Reverse Nodes in k-Group 以K个节点为一组反转链表
Given the head of a singly linked list and two integers left and right where left <= right, reverse the nodes of the list from position left to position right, and return the reversed list.
Given a linked list, reverse the nodes of a linked list k at a time and return its modified list.
k is a positive integer and is less than or equal to the length of the linked list. If the number of nodes is not a multiple of k then left-out nodes, in the end, should remain as it is.
Follow up:
-
Could you solve the problem in
O(1)extra memory space? -
You may not alter the values in the list's nodes, only nodes itself may be changed.

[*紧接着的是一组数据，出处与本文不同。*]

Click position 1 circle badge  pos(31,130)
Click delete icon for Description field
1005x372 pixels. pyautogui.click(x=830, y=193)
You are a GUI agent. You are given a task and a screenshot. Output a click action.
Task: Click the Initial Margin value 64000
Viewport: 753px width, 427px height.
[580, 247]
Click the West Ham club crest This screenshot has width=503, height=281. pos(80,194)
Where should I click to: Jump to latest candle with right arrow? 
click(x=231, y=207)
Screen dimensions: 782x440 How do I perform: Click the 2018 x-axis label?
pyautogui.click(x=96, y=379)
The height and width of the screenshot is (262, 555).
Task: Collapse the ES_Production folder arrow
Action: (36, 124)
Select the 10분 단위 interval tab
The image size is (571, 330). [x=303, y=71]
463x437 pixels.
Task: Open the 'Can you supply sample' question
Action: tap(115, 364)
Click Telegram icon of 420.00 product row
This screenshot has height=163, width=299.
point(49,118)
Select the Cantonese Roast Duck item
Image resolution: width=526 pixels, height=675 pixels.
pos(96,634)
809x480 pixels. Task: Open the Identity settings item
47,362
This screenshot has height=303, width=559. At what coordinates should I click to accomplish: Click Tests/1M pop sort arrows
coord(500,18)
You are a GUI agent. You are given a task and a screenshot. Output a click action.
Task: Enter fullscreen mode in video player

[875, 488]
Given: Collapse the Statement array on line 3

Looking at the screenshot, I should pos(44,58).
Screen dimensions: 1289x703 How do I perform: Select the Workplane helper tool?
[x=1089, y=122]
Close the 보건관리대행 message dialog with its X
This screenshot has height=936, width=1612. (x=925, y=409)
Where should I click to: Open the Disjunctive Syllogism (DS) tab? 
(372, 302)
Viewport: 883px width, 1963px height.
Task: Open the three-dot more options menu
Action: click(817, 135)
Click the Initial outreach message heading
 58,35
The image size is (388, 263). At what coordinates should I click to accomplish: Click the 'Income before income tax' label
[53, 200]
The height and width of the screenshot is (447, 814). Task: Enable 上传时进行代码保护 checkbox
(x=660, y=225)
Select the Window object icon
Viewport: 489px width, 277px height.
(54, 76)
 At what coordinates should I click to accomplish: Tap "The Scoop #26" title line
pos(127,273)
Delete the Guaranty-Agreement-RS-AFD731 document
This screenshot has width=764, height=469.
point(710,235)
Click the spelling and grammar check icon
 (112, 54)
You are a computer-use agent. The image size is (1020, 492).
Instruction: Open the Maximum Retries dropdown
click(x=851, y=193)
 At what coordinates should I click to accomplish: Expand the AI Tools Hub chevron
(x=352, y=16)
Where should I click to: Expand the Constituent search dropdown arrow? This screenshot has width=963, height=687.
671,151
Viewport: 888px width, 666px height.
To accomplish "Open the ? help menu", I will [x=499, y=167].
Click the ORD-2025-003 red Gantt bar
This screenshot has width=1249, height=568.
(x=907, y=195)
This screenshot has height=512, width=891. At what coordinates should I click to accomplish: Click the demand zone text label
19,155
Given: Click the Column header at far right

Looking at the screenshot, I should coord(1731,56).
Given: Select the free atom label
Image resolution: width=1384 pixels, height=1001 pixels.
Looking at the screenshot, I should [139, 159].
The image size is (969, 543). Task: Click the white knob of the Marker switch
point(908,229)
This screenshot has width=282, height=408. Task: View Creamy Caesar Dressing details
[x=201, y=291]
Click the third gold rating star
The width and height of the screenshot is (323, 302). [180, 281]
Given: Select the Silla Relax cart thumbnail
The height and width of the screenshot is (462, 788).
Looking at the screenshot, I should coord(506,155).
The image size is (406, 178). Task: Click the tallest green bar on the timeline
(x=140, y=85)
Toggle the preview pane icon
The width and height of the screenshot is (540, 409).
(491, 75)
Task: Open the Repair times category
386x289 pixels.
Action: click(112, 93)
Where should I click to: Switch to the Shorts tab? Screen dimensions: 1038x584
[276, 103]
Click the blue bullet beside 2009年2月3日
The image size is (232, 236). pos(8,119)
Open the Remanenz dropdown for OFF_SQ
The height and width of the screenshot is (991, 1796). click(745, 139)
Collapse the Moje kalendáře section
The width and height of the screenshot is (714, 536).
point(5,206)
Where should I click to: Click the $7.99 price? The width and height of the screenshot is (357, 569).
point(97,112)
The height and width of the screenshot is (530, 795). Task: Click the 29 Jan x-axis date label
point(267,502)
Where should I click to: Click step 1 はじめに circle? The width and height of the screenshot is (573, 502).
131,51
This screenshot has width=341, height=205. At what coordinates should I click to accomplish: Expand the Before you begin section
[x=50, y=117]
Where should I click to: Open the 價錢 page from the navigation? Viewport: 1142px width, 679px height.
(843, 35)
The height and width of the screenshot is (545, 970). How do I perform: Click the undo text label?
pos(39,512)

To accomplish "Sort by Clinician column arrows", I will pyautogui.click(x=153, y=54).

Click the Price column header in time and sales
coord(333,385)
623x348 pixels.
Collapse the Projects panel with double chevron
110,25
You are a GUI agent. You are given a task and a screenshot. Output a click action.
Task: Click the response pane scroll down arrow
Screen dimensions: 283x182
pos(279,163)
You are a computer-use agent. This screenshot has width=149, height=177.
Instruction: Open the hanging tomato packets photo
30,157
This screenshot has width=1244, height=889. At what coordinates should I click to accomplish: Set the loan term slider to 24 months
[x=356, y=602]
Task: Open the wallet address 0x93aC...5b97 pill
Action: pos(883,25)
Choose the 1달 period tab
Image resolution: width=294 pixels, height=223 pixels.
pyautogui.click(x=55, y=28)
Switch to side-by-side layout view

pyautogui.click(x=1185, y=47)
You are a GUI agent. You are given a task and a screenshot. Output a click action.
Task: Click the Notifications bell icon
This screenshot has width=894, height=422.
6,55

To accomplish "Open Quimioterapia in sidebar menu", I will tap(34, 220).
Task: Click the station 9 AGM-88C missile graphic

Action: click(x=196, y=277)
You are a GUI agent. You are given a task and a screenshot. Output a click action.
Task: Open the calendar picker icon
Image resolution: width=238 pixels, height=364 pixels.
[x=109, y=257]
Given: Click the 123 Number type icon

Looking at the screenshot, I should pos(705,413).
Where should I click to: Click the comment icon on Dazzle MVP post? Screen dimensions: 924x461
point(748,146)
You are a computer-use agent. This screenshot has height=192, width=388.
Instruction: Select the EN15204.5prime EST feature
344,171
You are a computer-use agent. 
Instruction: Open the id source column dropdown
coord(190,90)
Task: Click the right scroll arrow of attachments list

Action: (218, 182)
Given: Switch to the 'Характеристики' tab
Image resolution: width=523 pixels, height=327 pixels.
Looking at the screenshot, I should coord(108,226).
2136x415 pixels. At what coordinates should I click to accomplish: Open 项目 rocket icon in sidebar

Input: head = [1,2,3,4,5], left = 2, right = 4
Output: [1,4,3,2,5]
就是给你一个链表,k个为一组进行反转,最后不够k的就不反转了,而且k肯定小于表长。
问题
把大象塞到冰箱要几步?
分解问题,
1 首先判断这个链表有没有K个元素
2 开始分段反转
3 判断是否反转结束
虚头法 dummy head+递归
reverseN用来判断从head开始是否足够n个节点进行反转,如果不够就不处理,否则就会调用realreverseN进行反转【realreverseN将从传入的head开始的n个节点进行反转处理】,reverseN返回的是从传入的head开始到第n个节点反转后的头节点。如果reverseN最后返回的节点和p.next是同一节点表示反转结束,否则就要让p.next指向返回的节点,继续N个节点的反转处理。
/**
* Definition for singly-linked list.
* public class ListNode {
* int val;
* ListNode next;
* ListNode() {}
* ListNode(int val) { this.val = val; }
* ListNode(int val, ListNode next) { this.val = val; this.next = next; }
* }
*/
class Solution {
public ListNode reverseN(ListNode head,int n){
ListNode p =head;
int count = n-1;
while(count>0&&p!=null){
p= p.next; count--;
}
if(p==null){ return head;}
return realreverseN(head,n);
}
public ListNode realreverseN(ListNode head,int n){
if(n==1){return head;}
ListNode tail = head.next, p = realreverseN(head.next,n-1);
head.next=tail.next;
tail.next =head;
return p;
}
public ListNode reverseKGroup(ListNode head, int k) {
ListNode ret = new ListNode(0, head),p=ret,q=p.next;
while ((p.next=reverseN(q,k))!=q){
p =q;
q =p.next;
}
return ret.next;
}
}